ABOUT THIS TASK – In the records below, begin at the line containing "You are a computer-use agent. 800x504 pixels." and end at the line containing "Instruction: Select the"; quote every line in that span exactly, including both boundary lines, and no others.

MATERIAL FOR THIS TASK –

______

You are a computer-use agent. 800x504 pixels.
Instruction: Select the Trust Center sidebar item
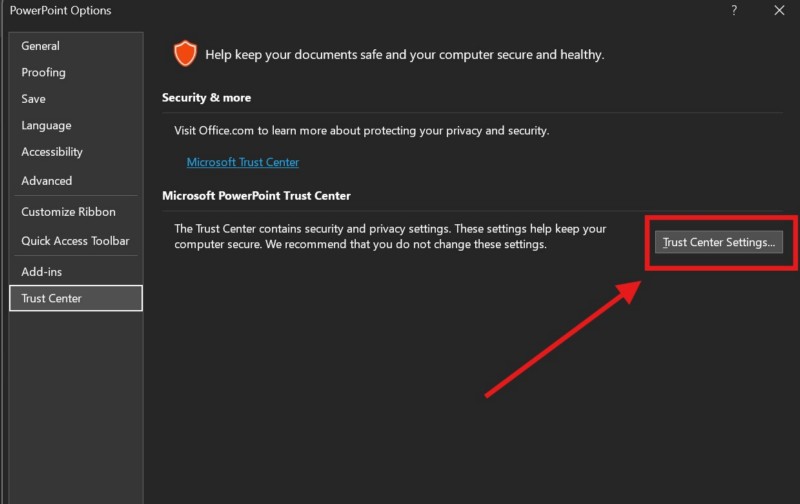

______

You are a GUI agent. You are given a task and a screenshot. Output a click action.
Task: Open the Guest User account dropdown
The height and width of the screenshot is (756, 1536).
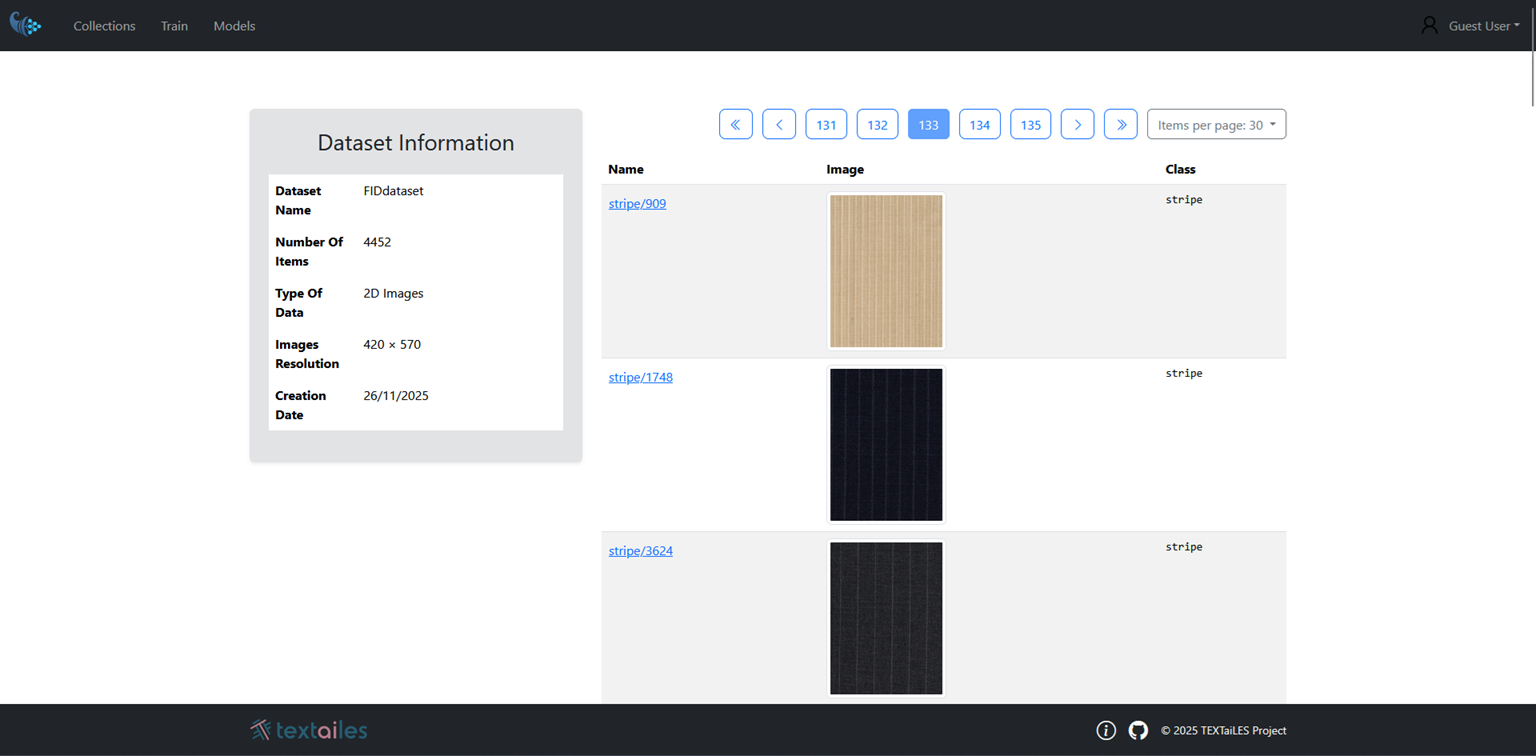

______

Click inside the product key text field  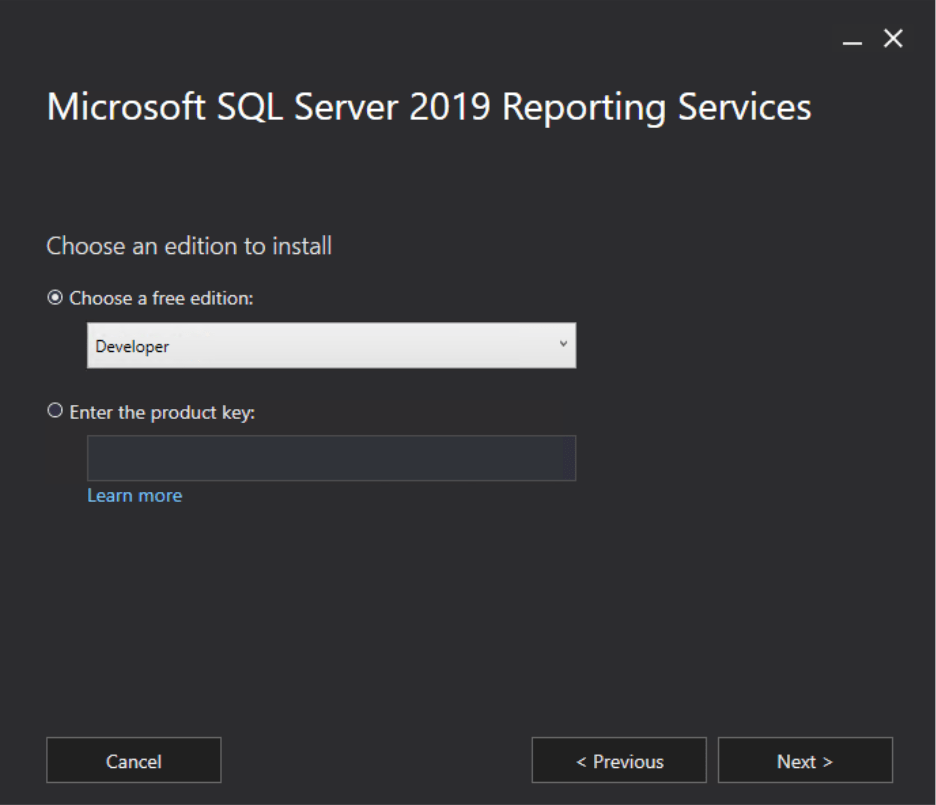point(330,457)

______

EXPECTED OUTPUT –
You are a computer-use agent. 800x504 pixels.
Instruction: Select the Trust Center sidebar item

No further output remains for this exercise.